# Aim of the exercise
Go over the material below and report every line that contains the word "header".

# Data excerpts
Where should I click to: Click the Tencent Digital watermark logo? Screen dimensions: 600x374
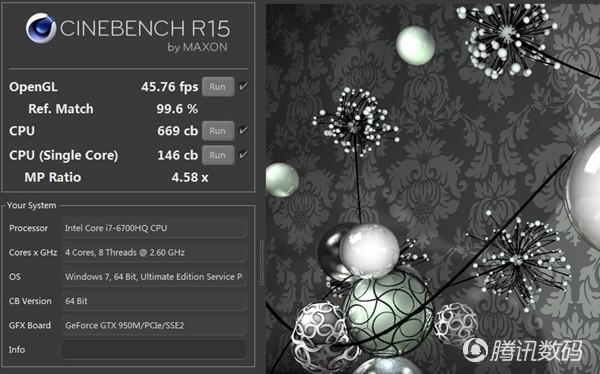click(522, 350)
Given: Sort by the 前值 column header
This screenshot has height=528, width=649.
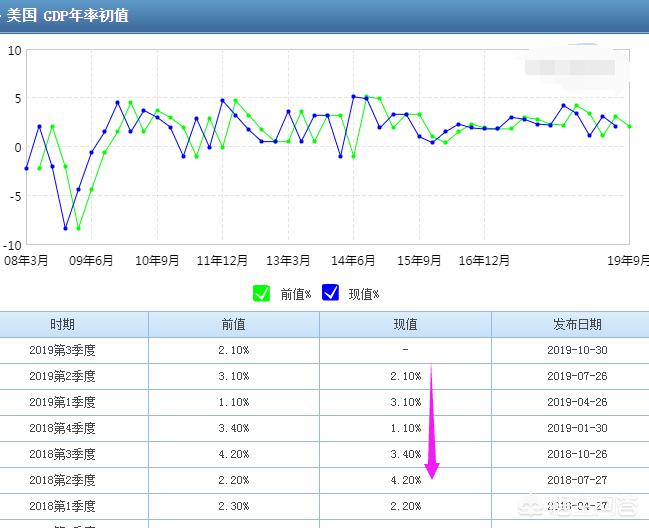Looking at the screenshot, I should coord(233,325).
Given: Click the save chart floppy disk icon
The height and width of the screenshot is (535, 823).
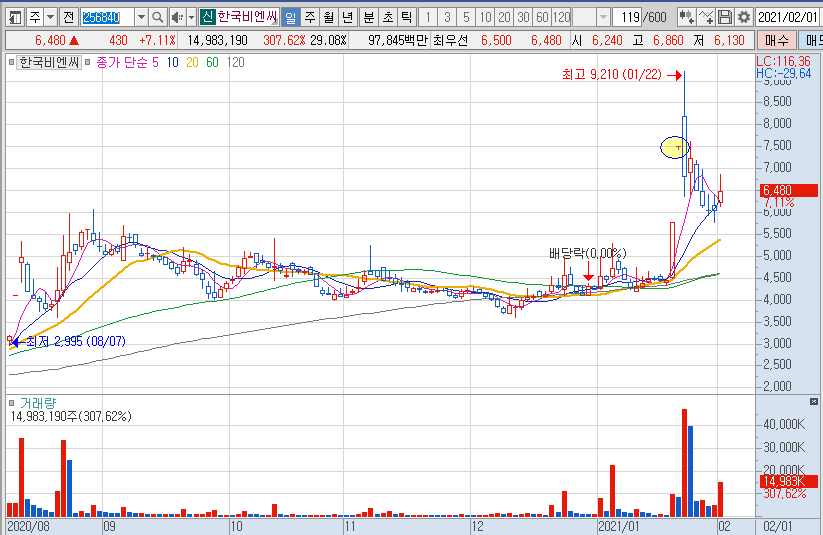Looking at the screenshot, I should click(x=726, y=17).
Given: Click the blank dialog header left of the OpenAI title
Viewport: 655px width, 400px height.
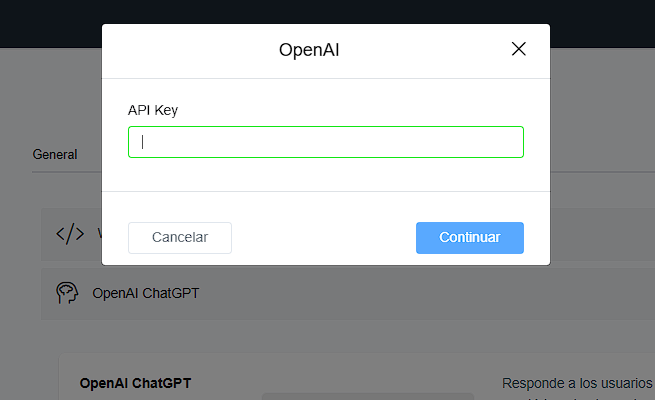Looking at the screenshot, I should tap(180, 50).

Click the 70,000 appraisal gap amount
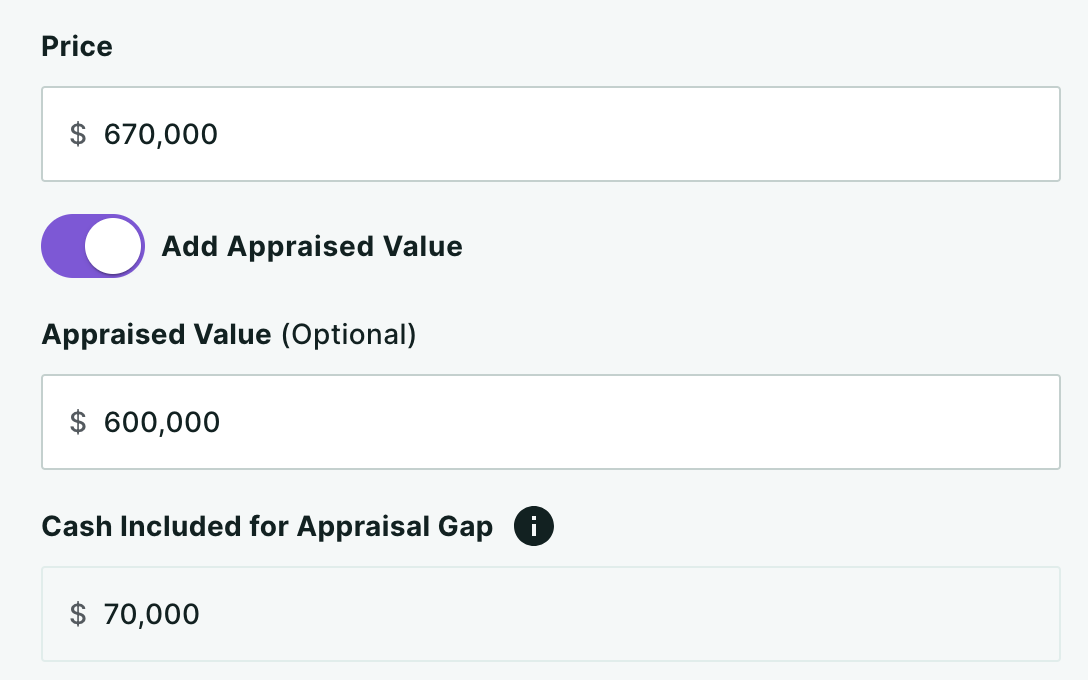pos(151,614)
---
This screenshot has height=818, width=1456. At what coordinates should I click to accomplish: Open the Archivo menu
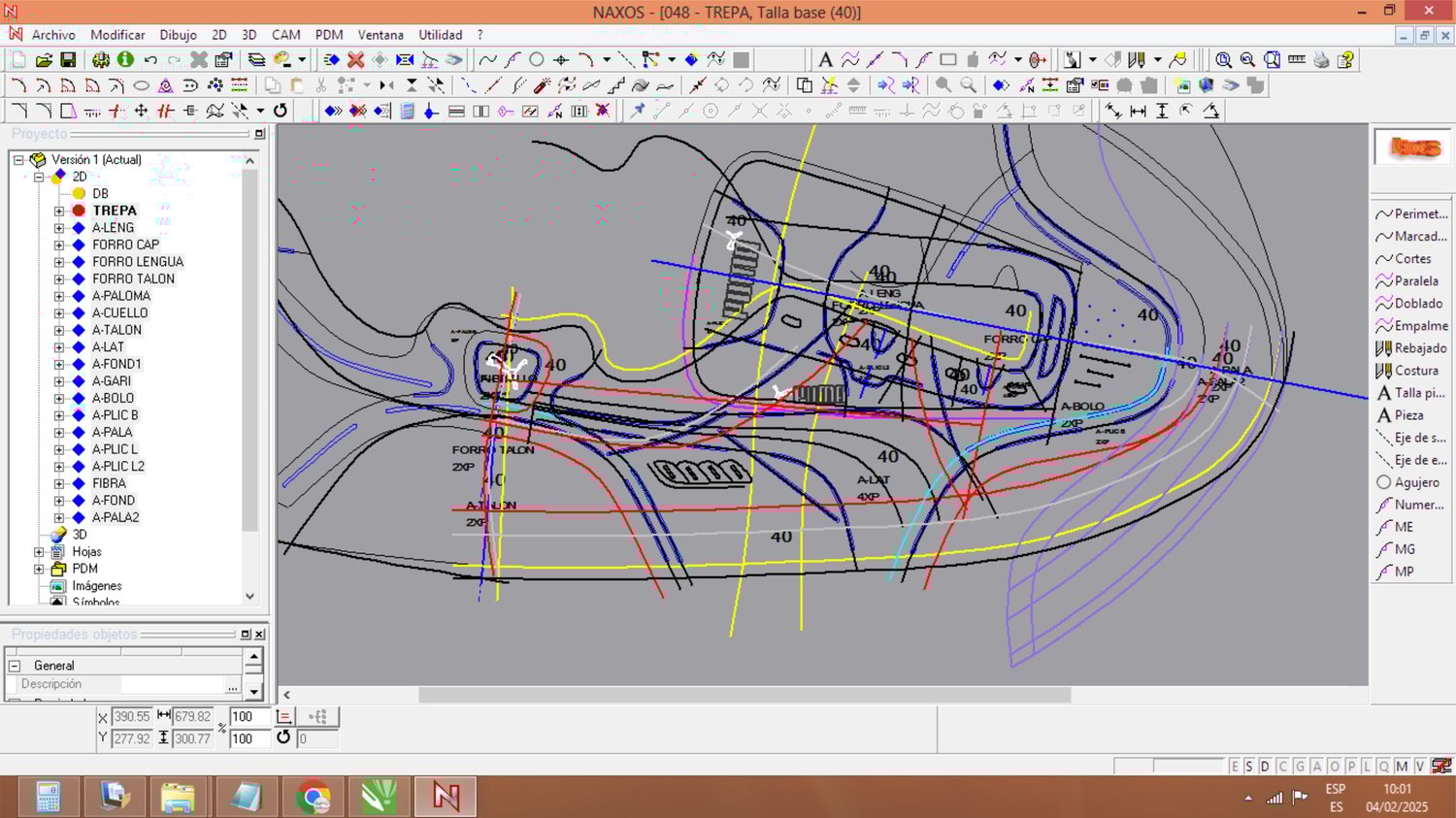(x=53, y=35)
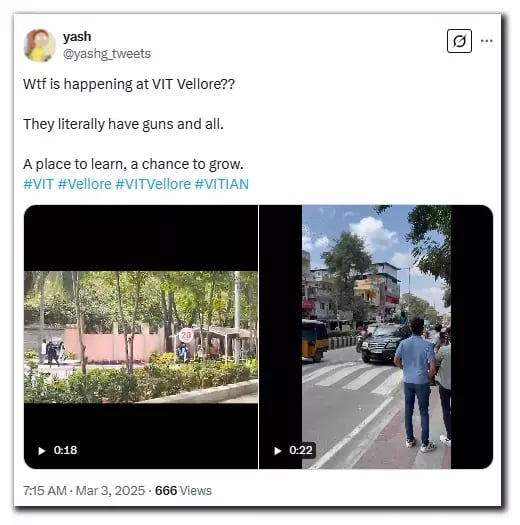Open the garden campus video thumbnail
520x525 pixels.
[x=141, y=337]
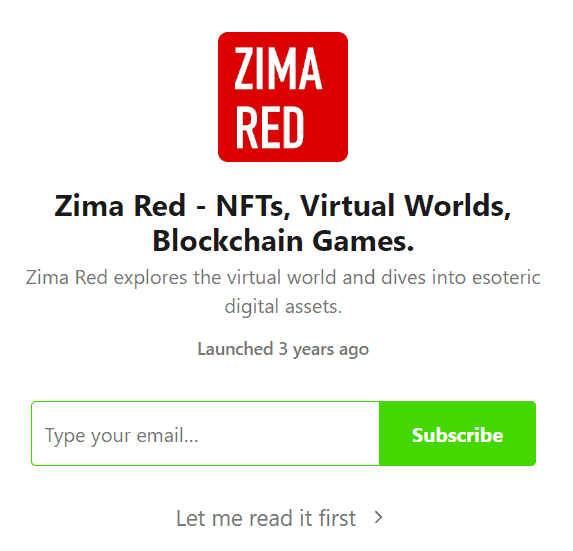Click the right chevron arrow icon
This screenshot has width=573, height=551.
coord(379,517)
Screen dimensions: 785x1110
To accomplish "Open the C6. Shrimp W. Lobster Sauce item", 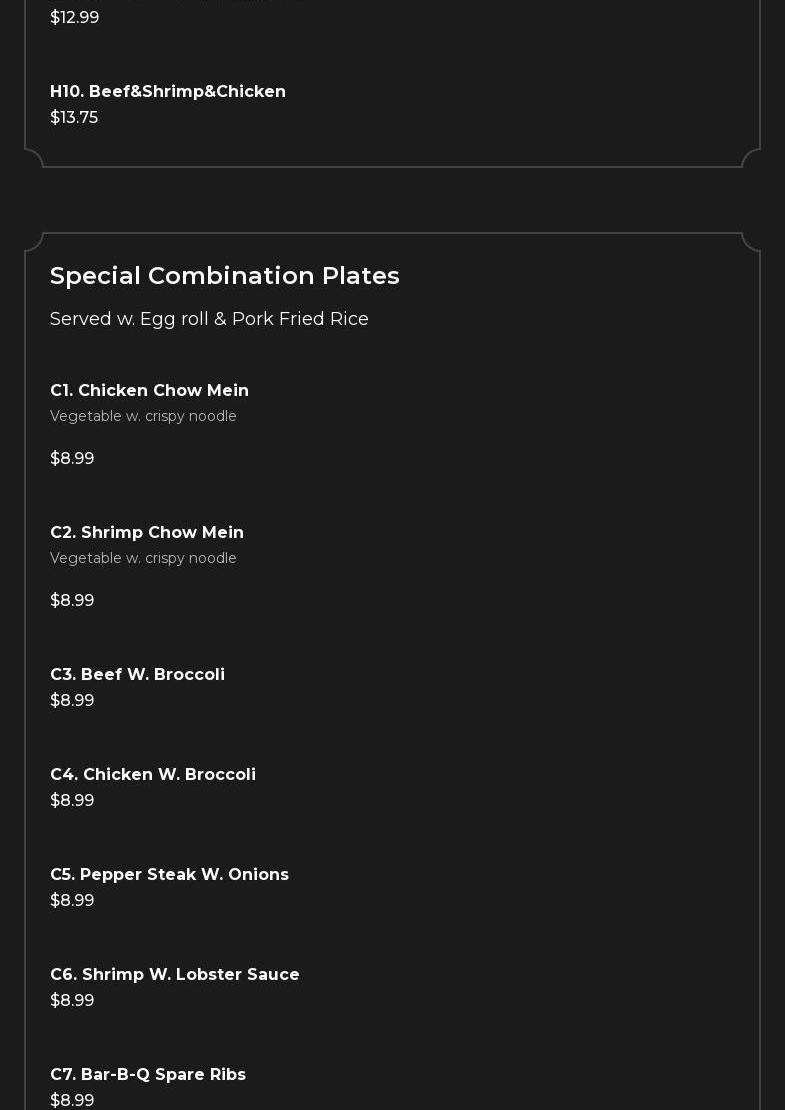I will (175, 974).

# Solution to the exercise
Given: Sort by the 前值 column header
Given: Click the blank dialog header left of the OpenAI title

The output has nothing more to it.